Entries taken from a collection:
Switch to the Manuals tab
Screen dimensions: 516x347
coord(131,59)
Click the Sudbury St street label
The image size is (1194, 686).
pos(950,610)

* GOAL OF THE EXERCISE: Without altering a single word, reproduce the entries above.

* EXERCISE OUTPUT:
Switch to the Manuals tab
Screen dimensions: 516x347
coord(131,59)
Click the Sudbury St street label
The image size is (1194, 686).
pos(950,610)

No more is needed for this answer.